**Data for processing**
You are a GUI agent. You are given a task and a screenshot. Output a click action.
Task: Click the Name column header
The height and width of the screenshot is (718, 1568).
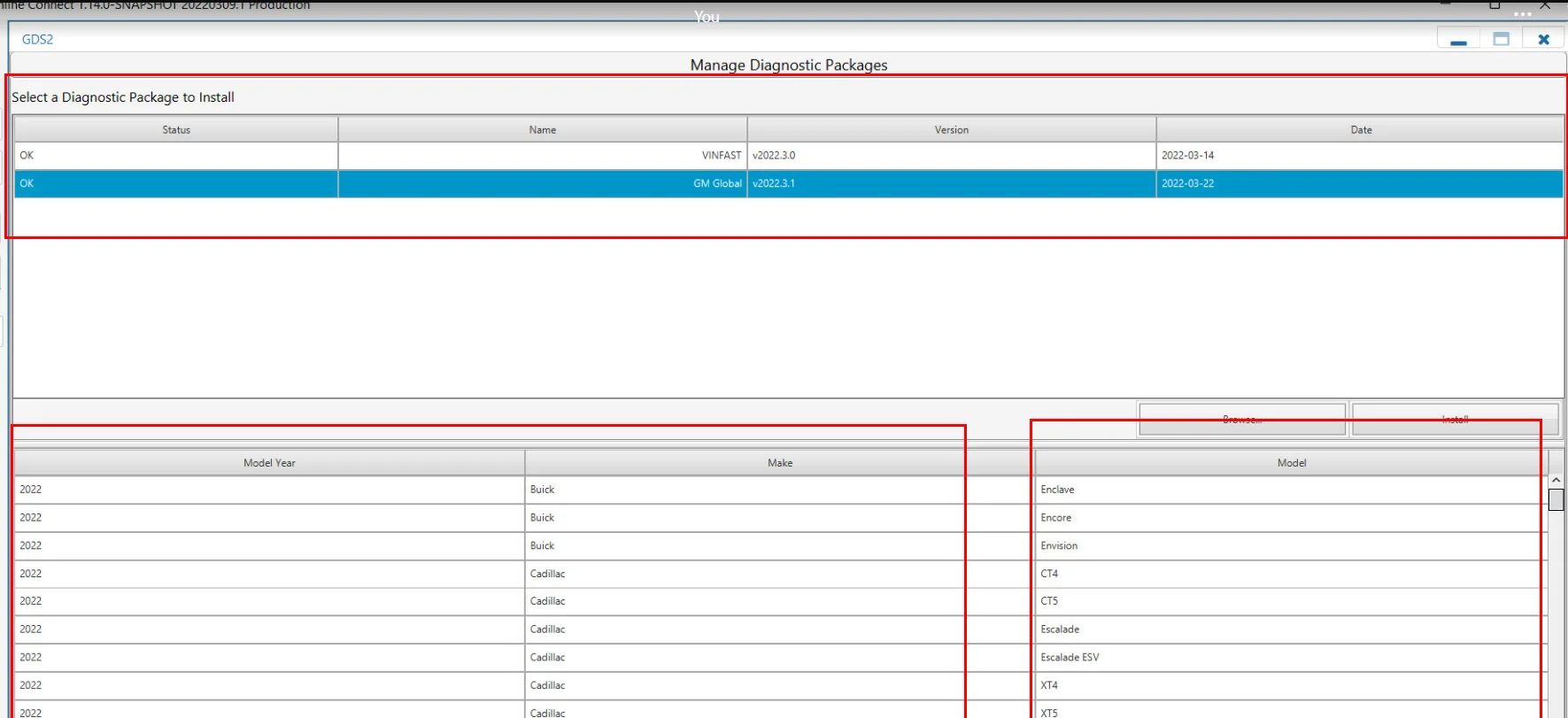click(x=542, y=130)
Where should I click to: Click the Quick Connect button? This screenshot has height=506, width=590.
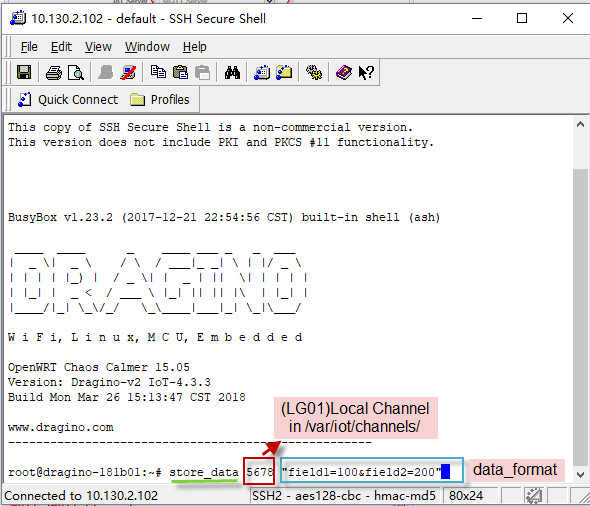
---
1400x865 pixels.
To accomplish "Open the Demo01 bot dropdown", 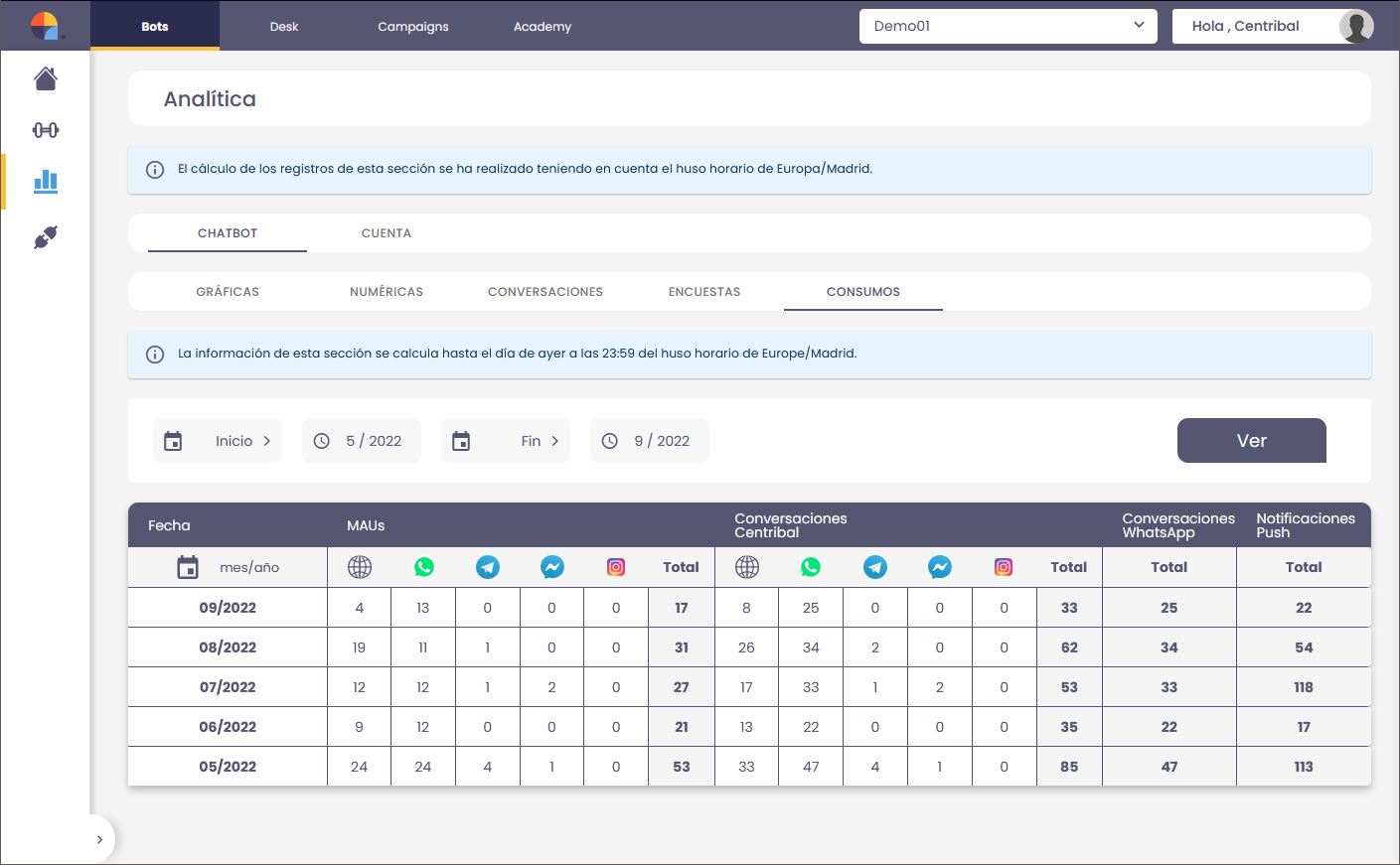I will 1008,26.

**What needs to be done**
If a picture sits between the line containing "You are a GUI" and the line containing "Where should I", leave it out, and return the lines of that range above exactly, both ends included.

**Task response**
You are a GUI agent. You are given a task and a screenshot. Output a click action.
Task: Click the Name column header
The height and width of the screenshot is (718, 1568).
click(x=542, y=130)
Where should I click to: Click the Quick Connect button? This screenshot has height=506, width=590.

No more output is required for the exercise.